Essential for All Students
The 16-member committee, composed of mathematicians, math educators, cognitive psychologists, teachers, and a business representative, maintains that all students can and should acquire a deep knowledge and understanding of math in order to succeed in an increasingly technological world. But U.S. students' performance on state and national tests, as well as in international comparisons—viewed as disappointing by many educators and policymakers—has forced a re-examination of how the subject is taught.
While test scores of 4th and 8th graders on the National Assessment of Educational Progress in math have been rising, just two-thirds of those students demonstrated basic skills on the test given in 1996. Results from the latest test, administered in 2000, are due out this spring.
The Third International Mathematics and Science Study, first conducted in 1995 and repeated for 8th graders only in 1999, found that American students were about average in math achievement compared with their counterparts in more than three dozen other nations. Moreover, the U.S. performance tended to drop off by 8th grade. The TIMSS report points to a shallow curriculum, inadequate instructional materials, and a lack of math expertise among most elementary and middle school teachers as barriers to improving math education.
Those findings have fueled recent debates over whether instruction should emphasize skill-building or deeper understanding of math concepts—arguments that draw parallels with the long-standing "reading wars."
The National Research Council, a division of the congressionally chartered National Academy of Sciences, modeled "Adding It Up" after the NRC's influential report on reading written by a panel of experts in 1998. ("NRC Panel Urges End to Reading Wars," March 25, 1998.)
Similar to the reading panel, the math-committee members represented varying perspectives on how math should be taught and how students learn the subject. Beginning in 1999, the committee reviewed research on teaching and learning in the subject before making its recommendations.
The 444-page report presents a portrait of mathematics learning, using examples of how students acquire proficiency in whole numbers, rational numbers, and integers, as well as beginning algebra, geometry, measurement, and probability and statistics. It also describes how the relationship between teachers and students, as well as their attitudes toward the subject, affect how the material is taught and how well students learn it.

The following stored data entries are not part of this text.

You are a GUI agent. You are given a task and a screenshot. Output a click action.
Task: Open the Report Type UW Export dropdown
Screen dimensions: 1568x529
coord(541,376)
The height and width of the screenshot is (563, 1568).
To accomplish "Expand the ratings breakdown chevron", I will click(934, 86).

Vignettes included in the report show how different instructional strategies can lead to students' proficiency, according to Deborah Loewenberg Ball, a professor of math education at the University of Michigan and a member of the panel.

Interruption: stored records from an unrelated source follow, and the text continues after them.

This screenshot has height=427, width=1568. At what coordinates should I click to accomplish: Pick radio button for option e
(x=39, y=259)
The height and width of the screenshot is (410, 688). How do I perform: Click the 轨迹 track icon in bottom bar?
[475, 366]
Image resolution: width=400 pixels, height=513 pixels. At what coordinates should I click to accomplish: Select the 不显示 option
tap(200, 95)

"Our review of the research makes plain that the effectiveness of mathematics teaching and learning does not rest in simple labels," the report says. "Rather, the quality of instruction is a function of teachers' knowledge and use of mathematical content, teachers' attention to and handling of students, and students' engagement in and use of mathematical tasks."
In addition to its primary recommendations, the committee came to a number of other conclusions for improving teaching and learning in the subject:
•While algebra for all middle school students is a worthwhile and attainable goal, the report says, simply moving Algebra 1 from 9th grade to 8th is a formula for failure. Instead, the panel suggests, algebraic principles should be built into the curriculum beginning in the early grades.
- A sufficient amount of time— at least an hour a day—should be allotted for teaching math, beginning in prekindergarten.
- The use of calculators and computers can benefit students, though further investigation is needed into how they can be used to improve learning.
- Textbooks and assessments should better reflect the strands of mathematical proficiency students need and should gauge how well students are learning them.
- Teacher education and professional development should not simply require teachers to take more math courses, but should stress courses that reflect the complex interplay between mathematical knowledge and effective teaching.
The initial reaction to "Adding It Up" was positive among math educators, who see it as a unifying document amid the often-fierce "math wars."
"There were a lot of people on the committee who brought very different perspectives, and they were able to come to consensus," said John Thorpe, the executive director of the National Council of Teachers of Mathematics.
How much immediate influence the report might have in shaping education policy or improving classroom practice is hard to gauge, some observers said. Most states have already set—and some are already in the process of revising—the standards that are meant to drive instruction. The textbooks intended to help teachers meet those standards are either ready for sale or in the latter stages of development.
California, the most profitable state for publishers, adopted its K-8 mathematics textbooks earlier this month, and its next adoption is not scheduled for six years.
Committee members hope the report influences national initiatives that may come out of President Bush's education agenda.
The report, sponsored by the Department of Education and the National Science Foundation, will also have a long "shelf life," according to Michael Feuer, the director of the NRC's Center for Education. As states and districts continue their work to improve math instruction, he said, it can provide guidance.
In the meantime, a sustained and comprehensive effort is needed, said Mr. Kilpatrick, the committee's chairman. "We have never done well in this country in teaching mathematics to elementary and middle school children," he said. "But that is not an excuse for complacency. It is time to take action."